• Sayfa alıntısı:
== == ==

Ama Türkiye’de hepsi mümkün. Elde tek bir delil, karine yokken merkez medyada, tv’lerde bir IŞİD katliamının arkasında devlet olduğu ciddi ciddi tartışılıyor. En kibarı göz yumulduğunu söylüyor. Pentagon’u, Paris’i, Londra’yı, Madrid’i vurmuş bir terörün, daha önce de çeşitli kılıklarda defalarca vurduğu Türkiye’yi, Ankara’yı vurmasının arkasında muhakkak devlet, İslamcı iktidarın göz yumması, kasıt aranıyor.
Yüzde 13 oy almış silahlı bir örgütün siyasi kanadının lideri bu iddiasını CNN’e bile taşıdı: “Devlet desteği olmadan IŞİD bu saldırıyı yapamaz.” Amanpour bilse sorardı herhalde: “Peki sayın Demirtaş, kardeş örgütünüz PKK, 2011’de Ankara’nın ortasında Anafartalar’da canlı bomba patlatıp 9 kişiyi öldürürken, 2011’de Kızılay’ın ortasında Kumrular’da bomba yüklü araç infilak ettirip 5 sivili öldürürken de devlet desteği var mıydı?”
Bilenler bile soruyor mu ki, onu niye sorsun.
Hiçbir şey bilmeden, ülke tarihinin en büyük, en acı terör saldırısından dakikalar sonra, polis bile elini delillere değmemişken faili ilan edip “katil devlet”, “katil Erdoğan, AKP” sloganları atan siyasetçilere,kelli felli gazetecilere “ne yapıyorsunuz! bu siyasetçiliğe, gazeteciliğe, insanlığa da sığmaz, toplumu birbirine düşürüp, canlı bombanın üzerindeki demir bilyelerin ulaşacağı alanı büyütecek laflar etmeyin” demenin işe yaramadığı, devleti istihbarat ve güvenlik ihmali var mı diye sorgulamanın kesmediği, gerçek katillerle, bunu niye ve nasıl yaptıklarıyla, bundan sonra ne yapmak gerektiğiyle falan ise hiç mi hiç ilgilenmeyen, birinci dakikasında katliamdan siyaset çıkarmanın, slogan üretmenin, hayatı durdurmak, devrimci hedeflerde kullanmanın yollarını arayan ve ancak siyaseten en karşısındakine parmak uzatıp “katliamı siz yaptınız, katilsiniz” denince tatmin olan bir ergen öfke var karşımızda…
James Barrie’nin 1904 yılında yazdığı Peter Pan oyununun tam adı “Peter Pan ya da Büyümeyen Çocuk”tu.

== == ==

• Gösterilen veriler:
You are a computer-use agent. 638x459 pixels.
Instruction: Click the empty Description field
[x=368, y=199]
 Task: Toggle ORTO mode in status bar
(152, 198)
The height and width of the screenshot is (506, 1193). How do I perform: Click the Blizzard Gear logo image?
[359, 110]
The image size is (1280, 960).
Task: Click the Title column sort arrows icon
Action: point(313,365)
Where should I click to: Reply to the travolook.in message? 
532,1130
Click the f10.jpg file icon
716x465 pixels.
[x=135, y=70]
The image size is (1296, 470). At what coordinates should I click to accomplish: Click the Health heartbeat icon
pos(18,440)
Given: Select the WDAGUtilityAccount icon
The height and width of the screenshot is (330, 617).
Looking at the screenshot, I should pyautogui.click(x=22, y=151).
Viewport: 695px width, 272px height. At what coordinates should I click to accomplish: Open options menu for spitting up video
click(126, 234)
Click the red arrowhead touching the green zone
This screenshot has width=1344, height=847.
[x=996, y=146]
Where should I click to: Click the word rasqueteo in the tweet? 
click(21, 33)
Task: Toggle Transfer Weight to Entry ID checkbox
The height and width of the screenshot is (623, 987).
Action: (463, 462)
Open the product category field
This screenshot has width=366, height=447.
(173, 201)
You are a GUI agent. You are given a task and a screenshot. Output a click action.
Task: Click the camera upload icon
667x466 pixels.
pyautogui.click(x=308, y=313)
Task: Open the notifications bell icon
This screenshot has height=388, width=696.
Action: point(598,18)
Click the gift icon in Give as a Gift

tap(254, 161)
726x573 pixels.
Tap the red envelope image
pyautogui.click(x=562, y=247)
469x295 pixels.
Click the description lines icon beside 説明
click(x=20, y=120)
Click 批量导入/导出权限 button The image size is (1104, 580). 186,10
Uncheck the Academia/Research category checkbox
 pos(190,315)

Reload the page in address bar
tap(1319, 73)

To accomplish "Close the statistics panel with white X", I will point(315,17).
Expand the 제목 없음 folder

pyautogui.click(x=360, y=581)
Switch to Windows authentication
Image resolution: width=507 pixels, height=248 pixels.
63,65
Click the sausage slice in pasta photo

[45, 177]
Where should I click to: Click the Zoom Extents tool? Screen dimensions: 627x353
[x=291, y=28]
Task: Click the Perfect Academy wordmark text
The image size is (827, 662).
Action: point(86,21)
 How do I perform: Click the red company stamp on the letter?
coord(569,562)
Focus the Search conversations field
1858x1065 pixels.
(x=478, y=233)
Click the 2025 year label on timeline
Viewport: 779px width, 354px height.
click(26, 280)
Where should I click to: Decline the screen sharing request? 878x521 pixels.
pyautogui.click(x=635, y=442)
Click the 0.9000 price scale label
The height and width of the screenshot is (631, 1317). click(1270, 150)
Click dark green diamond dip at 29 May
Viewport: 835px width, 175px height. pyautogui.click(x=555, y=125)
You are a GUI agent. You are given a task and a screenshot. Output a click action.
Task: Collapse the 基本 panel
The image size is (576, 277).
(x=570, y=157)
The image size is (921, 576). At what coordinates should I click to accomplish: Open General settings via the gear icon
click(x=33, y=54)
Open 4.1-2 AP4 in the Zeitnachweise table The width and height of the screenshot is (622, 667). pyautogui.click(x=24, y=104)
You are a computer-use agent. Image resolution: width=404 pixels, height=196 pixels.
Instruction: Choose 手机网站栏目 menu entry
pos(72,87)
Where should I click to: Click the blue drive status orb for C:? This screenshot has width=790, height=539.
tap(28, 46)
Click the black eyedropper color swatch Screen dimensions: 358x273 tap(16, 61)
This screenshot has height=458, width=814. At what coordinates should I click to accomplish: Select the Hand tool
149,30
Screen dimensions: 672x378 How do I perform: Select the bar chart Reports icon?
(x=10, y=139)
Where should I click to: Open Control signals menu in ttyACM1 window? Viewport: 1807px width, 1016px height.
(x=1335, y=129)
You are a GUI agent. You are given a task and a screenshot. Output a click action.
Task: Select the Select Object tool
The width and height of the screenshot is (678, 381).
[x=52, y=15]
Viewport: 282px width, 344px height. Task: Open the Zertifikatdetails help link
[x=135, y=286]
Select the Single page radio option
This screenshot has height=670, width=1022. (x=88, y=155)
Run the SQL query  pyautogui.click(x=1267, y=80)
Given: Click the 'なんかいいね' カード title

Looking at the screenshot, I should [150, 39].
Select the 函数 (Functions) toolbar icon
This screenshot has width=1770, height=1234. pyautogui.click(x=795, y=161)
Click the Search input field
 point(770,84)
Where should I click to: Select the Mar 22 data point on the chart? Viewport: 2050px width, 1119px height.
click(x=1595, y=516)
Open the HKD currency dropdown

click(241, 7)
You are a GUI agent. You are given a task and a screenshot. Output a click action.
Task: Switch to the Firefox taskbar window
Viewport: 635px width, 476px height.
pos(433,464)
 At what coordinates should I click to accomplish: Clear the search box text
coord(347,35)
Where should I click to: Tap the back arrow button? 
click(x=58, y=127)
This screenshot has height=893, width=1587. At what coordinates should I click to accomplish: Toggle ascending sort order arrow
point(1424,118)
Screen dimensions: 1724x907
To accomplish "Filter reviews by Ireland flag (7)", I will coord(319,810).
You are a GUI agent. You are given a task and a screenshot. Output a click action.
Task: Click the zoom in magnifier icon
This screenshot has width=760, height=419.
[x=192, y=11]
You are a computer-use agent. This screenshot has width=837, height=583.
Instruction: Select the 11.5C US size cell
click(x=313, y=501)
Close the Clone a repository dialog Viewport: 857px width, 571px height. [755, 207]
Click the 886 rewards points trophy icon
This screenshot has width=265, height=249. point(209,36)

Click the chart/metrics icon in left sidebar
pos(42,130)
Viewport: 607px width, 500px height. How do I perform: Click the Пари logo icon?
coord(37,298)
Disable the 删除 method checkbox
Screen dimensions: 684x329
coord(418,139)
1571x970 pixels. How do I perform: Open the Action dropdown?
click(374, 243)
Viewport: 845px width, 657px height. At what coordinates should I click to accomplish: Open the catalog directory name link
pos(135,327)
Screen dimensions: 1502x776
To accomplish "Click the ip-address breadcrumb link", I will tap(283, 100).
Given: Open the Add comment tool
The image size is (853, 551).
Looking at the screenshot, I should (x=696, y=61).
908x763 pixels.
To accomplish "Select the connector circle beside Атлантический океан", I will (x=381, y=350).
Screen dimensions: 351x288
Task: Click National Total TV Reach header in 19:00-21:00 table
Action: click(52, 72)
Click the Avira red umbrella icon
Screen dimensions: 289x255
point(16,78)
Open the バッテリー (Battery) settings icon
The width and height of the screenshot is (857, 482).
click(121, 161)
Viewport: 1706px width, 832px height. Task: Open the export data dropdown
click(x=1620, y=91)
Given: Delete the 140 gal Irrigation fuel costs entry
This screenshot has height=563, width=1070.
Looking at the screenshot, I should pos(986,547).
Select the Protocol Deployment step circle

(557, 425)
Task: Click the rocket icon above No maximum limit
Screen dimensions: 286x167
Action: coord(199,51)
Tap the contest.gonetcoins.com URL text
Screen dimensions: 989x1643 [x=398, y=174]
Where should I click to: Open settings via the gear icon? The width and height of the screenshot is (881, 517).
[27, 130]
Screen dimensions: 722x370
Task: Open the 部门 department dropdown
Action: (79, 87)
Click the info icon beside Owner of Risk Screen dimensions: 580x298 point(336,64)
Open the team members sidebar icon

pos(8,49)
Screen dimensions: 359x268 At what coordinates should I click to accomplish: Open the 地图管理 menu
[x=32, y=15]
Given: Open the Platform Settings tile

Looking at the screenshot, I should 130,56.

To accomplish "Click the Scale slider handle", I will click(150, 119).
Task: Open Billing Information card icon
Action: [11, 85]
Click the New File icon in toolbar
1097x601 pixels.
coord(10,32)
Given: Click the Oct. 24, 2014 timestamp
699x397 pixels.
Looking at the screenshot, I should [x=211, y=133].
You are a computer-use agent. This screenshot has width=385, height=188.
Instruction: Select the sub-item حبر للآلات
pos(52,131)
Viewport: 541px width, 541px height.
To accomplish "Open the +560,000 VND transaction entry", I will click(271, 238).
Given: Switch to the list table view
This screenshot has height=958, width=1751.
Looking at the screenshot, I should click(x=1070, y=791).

== == ==

• Aşağıdakileri tamamlayın:
a) Terör saldırısı hakkındaki yazıda, söz konusu terörün vurduğu belirtilen yerlerin hepsi hangileri?
b) Terör saldırısı hakkındaki yazıyı son cümlesinden sonrasıyla sürdürebilir misin?

• Son yanıtlar:
a) Pentagon, Paris, Londra, Madrid, Türkiye, Ankara

b)
Herkes bilir Peter Pan büyümeyi reddeden bir çocuktur. Çetesiyle Kaptan Hook’la kapışıp durur. Türk solunun büyümeyi reddeden Peter Pan’ları denince aklıma gelen isimlerden biri muhakkak Ümit Kıvanç. Hep bir devrime beş var heyecanı, “bana bir solcu cinayet işledi dedirtemezsiniz” inanmışlığı, dünyayı iyi solcular ve kötü sağcılar arasındaki bir çizgi film sanan çocuksuluk. Ama kesinlikle samimi bir öfke, Türkiye standartları üstünde bir gerçeği arama performansı.
O yüzden Neverland’deki bu Peter Pan’ı hakikatle karşılaştırıp mutsuz etmek istemem. Ama maalesef insan polemik yapacağı kişiyi seçemiyor. Mümkün olsa tabii ki bir Peyami Safa’yı bir Refik Halid’i tercih ederdim.
Ama belki bu yazışmaları okuyan ve hâlâ gerçeği anlamaya çalışan dört kişi kalmıştır diyerek bir cevap yazmak zorundayım.
Cümle cümle olacak biraz. Şöyle başlıyor:
“İktidar propaganda aygıtının az sayıdaki akıllı cengâverlerinden biri, Ankara katliamı üzerine, üzüntünün, acı paylaşmanın, başsağlığı havasının hiçbir yerine sızamadığı, ibretlik bir yazı yazdı.”
İltifat için teşekkür ederek başlayalım, o kadarlık bir hukukumuz vardı.
“Kınama mesajı yayınlamayan gazeteci” ucuz bir popülizm çabası. Ama “korkunç bir katliam”diye başlayan ve süren, katliamın bir toplumsal kutuplaşmaya neden olmaması için yazılmış bir yazıya edilmiş bu lafları, Kıvanç’ın Ankara katliamı sonrası bana cevap vermek için oturup yazdığı bu ilk yazısı için de çok rahat kullanmak mümkün: “Üzüntünün, acı paylaşmanın, başsağlığı havasının hiçbir yerine sızamadığı…”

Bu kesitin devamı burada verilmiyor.